Source →
----

Par la foi, nous tenons ferme. Par nos résolutions, nous chutons.
La foi est la victoire qui triomphe du monde. C’est par la foi que la chair
peut être dominée et les désirs charnels maîtrisés.
En vérité, c’est simplement par la foi que nous recevons
l’Esprit de Christ, qui produit en nous le vouloir et le faire, selon Son
bon plaisir. Il répand Son amour dans nos coeurs, en enflammant
le nôtre. Chaque victoire sur le péché est remportée
par la foi en Christ. Si nos pensées s’écartent de Christ,
si nous prenons des résolutions, si nous luttons contre le péché,
consciemment ou non, nous agissons par nos propres forces. Nous rejetons
l’aide de Christ, et nous sommes profondément séduits. Seules
la vie et l’énergie de l’Esprit de Christ en nous peuvent nous sauver
du péché. Cette énergie salvatrice en nous ne peut
agir que par la foi. Combien de temps ceux qui enseignent l’Evangile négligeront-
ils cette réalité,
tout au moins de manière pratique ?

----

Consigne 1 →
Donnez sous forme de liste JSON de chaînes les lignes des enregistrements, en partant de la ligne qui contient « Select the EDT timezone label » et en terminant par celle qui contient « [x=13, y=250] ». Chaque ligne doit correspondre à une chaîne, sans les lignes vides.

Données enregistrées →

----

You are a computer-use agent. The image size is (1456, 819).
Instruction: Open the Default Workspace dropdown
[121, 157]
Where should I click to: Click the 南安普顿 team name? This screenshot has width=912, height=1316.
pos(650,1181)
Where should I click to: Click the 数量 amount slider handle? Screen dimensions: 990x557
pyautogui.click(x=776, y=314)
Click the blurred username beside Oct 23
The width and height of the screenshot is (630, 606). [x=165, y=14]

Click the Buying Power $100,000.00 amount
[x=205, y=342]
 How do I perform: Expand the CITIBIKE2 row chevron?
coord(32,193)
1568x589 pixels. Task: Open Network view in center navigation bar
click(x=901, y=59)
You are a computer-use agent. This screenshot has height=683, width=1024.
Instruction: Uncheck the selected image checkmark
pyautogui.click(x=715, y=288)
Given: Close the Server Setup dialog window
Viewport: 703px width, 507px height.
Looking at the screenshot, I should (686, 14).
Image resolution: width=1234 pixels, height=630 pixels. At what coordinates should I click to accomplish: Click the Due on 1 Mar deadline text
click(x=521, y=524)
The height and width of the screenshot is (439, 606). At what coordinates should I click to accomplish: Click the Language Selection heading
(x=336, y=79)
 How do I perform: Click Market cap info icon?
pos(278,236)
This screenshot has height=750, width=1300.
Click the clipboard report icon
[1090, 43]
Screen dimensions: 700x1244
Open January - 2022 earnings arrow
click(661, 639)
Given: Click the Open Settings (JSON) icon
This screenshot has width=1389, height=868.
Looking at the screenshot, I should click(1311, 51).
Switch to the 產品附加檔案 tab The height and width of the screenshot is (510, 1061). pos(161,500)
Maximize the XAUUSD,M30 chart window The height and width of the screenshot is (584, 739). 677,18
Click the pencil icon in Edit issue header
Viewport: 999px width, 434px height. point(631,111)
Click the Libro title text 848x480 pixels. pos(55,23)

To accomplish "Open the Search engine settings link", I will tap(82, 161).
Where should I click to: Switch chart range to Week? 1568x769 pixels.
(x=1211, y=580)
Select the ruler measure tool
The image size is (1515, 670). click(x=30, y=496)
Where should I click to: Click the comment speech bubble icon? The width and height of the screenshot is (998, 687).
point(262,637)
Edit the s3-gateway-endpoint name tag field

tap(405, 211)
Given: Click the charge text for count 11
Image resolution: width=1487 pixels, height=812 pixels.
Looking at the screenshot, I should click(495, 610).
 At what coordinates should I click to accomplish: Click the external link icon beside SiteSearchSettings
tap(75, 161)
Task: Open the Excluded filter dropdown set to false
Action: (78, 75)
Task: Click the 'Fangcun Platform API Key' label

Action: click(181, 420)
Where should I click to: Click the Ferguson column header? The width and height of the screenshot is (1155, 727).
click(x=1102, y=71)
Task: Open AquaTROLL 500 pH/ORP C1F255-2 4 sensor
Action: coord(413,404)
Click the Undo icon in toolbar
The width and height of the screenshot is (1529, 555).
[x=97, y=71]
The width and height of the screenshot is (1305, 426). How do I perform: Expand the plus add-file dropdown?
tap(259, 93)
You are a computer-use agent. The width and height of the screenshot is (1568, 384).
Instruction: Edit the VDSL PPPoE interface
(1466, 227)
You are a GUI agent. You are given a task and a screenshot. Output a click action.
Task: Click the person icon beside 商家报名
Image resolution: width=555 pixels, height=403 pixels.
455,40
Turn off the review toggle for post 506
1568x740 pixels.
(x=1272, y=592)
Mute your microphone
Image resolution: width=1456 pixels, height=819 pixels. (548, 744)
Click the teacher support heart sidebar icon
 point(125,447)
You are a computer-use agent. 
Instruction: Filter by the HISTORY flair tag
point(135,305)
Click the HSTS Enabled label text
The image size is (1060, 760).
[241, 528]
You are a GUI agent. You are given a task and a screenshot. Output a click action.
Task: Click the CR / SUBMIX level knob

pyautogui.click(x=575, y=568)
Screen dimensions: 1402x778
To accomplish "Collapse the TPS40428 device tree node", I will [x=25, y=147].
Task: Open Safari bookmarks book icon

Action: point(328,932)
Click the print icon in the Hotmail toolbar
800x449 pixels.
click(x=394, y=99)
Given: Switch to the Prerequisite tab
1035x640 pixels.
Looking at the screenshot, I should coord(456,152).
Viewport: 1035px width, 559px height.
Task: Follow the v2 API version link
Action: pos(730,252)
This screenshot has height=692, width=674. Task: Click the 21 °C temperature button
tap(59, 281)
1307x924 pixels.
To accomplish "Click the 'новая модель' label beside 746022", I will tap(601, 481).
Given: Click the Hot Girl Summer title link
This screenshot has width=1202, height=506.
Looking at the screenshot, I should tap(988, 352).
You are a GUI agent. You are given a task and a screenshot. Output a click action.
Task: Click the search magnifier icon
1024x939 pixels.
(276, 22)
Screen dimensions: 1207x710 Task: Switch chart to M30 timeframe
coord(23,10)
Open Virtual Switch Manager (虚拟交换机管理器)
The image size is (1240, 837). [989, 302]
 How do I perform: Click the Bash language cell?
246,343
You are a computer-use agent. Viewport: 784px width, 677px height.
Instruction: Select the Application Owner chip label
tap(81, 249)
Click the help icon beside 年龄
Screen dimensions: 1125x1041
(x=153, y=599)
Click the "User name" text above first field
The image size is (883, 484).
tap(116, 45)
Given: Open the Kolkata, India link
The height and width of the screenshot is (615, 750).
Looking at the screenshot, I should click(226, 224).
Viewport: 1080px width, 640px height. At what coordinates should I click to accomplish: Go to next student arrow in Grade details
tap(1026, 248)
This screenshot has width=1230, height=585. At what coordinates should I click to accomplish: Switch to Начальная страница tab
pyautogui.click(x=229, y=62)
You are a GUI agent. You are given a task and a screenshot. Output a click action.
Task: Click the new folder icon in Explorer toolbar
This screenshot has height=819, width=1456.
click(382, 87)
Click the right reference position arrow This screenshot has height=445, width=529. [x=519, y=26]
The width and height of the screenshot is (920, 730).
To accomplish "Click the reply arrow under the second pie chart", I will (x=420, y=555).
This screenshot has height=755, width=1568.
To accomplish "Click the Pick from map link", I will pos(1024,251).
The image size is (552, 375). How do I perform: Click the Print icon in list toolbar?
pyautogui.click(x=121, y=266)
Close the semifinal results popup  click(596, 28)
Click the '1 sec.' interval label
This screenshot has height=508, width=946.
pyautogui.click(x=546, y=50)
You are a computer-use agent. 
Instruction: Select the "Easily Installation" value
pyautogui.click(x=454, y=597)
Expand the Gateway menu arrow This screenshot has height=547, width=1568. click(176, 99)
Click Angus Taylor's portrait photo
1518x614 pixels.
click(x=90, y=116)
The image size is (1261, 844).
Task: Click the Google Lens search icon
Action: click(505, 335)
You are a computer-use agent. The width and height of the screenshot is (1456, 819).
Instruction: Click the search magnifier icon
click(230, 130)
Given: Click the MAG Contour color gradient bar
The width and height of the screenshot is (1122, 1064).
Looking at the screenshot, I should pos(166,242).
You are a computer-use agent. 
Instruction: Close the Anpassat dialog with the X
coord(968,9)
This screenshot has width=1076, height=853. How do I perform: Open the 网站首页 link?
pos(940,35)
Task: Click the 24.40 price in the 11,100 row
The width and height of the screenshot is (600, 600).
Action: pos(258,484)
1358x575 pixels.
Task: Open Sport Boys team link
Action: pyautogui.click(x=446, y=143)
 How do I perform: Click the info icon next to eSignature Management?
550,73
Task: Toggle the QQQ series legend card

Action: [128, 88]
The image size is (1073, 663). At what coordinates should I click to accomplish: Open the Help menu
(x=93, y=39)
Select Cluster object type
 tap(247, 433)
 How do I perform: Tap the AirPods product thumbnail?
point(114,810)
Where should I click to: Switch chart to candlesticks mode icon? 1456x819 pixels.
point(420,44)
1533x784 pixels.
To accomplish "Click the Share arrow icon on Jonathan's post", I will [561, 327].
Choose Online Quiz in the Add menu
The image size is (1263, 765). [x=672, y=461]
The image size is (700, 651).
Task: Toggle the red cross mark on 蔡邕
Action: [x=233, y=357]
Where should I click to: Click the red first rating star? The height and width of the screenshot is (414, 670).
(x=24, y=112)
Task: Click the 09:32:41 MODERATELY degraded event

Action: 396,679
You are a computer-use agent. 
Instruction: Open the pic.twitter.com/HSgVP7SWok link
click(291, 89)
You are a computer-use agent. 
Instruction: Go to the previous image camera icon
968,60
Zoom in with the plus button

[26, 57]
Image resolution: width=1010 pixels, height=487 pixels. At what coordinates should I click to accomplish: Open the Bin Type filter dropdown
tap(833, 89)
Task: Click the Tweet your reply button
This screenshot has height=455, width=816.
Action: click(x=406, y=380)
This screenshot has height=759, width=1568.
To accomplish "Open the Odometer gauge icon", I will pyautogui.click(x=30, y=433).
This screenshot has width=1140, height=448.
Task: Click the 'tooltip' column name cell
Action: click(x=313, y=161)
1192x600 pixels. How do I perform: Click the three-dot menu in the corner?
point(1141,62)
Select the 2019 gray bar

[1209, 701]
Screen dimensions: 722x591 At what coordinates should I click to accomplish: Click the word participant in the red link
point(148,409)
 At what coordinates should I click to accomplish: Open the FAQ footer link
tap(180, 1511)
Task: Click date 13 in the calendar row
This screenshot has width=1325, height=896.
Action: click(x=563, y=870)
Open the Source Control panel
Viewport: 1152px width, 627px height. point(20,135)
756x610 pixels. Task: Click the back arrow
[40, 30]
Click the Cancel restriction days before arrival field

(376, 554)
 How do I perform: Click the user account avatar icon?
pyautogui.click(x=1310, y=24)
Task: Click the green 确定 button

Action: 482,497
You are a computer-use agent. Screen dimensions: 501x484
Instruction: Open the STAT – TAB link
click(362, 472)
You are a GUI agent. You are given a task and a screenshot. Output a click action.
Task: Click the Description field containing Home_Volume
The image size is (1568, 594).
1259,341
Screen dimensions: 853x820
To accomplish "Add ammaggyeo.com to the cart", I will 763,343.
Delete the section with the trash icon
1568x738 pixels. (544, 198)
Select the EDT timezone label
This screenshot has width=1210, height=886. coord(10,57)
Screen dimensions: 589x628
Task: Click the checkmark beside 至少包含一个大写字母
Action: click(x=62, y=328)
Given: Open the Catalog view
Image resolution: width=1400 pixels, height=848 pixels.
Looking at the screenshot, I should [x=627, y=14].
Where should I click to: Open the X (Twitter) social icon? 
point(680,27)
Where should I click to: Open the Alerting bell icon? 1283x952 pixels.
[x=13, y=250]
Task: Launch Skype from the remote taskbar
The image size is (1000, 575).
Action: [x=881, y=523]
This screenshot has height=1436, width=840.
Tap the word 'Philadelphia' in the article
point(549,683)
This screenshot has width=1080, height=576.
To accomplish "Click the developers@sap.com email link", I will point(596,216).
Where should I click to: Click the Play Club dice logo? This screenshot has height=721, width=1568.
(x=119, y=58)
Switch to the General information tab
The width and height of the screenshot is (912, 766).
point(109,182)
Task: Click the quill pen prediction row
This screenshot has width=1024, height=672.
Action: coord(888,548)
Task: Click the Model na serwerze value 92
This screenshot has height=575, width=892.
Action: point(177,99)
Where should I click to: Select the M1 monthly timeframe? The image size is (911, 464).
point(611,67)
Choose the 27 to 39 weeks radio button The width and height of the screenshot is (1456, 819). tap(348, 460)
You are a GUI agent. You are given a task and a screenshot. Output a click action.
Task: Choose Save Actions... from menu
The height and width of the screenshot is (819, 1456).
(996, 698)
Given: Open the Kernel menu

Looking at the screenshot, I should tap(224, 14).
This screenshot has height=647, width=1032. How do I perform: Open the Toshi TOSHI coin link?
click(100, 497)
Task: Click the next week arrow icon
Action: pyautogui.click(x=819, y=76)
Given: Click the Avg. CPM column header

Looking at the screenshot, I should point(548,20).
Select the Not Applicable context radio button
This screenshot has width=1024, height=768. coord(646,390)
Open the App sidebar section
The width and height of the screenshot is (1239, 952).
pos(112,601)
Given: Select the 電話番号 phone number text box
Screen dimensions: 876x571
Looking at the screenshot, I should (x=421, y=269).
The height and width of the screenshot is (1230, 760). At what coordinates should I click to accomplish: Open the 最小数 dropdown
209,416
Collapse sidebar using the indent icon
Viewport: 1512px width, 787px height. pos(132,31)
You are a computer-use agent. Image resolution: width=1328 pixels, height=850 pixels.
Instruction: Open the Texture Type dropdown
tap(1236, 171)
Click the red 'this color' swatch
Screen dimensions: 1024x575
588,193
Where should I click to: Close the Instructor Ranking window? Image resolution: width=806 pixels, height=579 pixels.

----

Consigne 2 →
Résumez en deux phrases le texte sur la foi.

Résultat final 1 →
[
  "Select the EDT timezone label",
  "This screenshot has width=1210, height=886. coord(10,57)",
  "Screen dimensions: 589x628",
  "Task: Click the checkmark beside 至少包含一个大写字母",
  "Action: click(x=62, y=328)",
  "Given: Open the Catalog view",
  "Image resolution: width=1400 pixels, height=848 pixels.",
  "Looking at the screenshot, I should [x=627, y=14].",
  "Where should I click to: Open the X (Twitter) social icon? ",
  "point(680,27)",
  "Where should I click to: Open the Alerting bell icon? 1283x952 pixels.",
  "[x=13, y=250]"
]

Résultat final 2 →
La foi est présentée comme la victoire qui triomphe du monde : c'est par elle que la chair est dominée et que l'on reçoit l'Esprit de Christ, dont seules la vie et l'énergie peuvent sauver du péché. Prendre des résolutions et lutter contre le péché sans Christ revient à agir par ses propres forces et à rejeter son aide.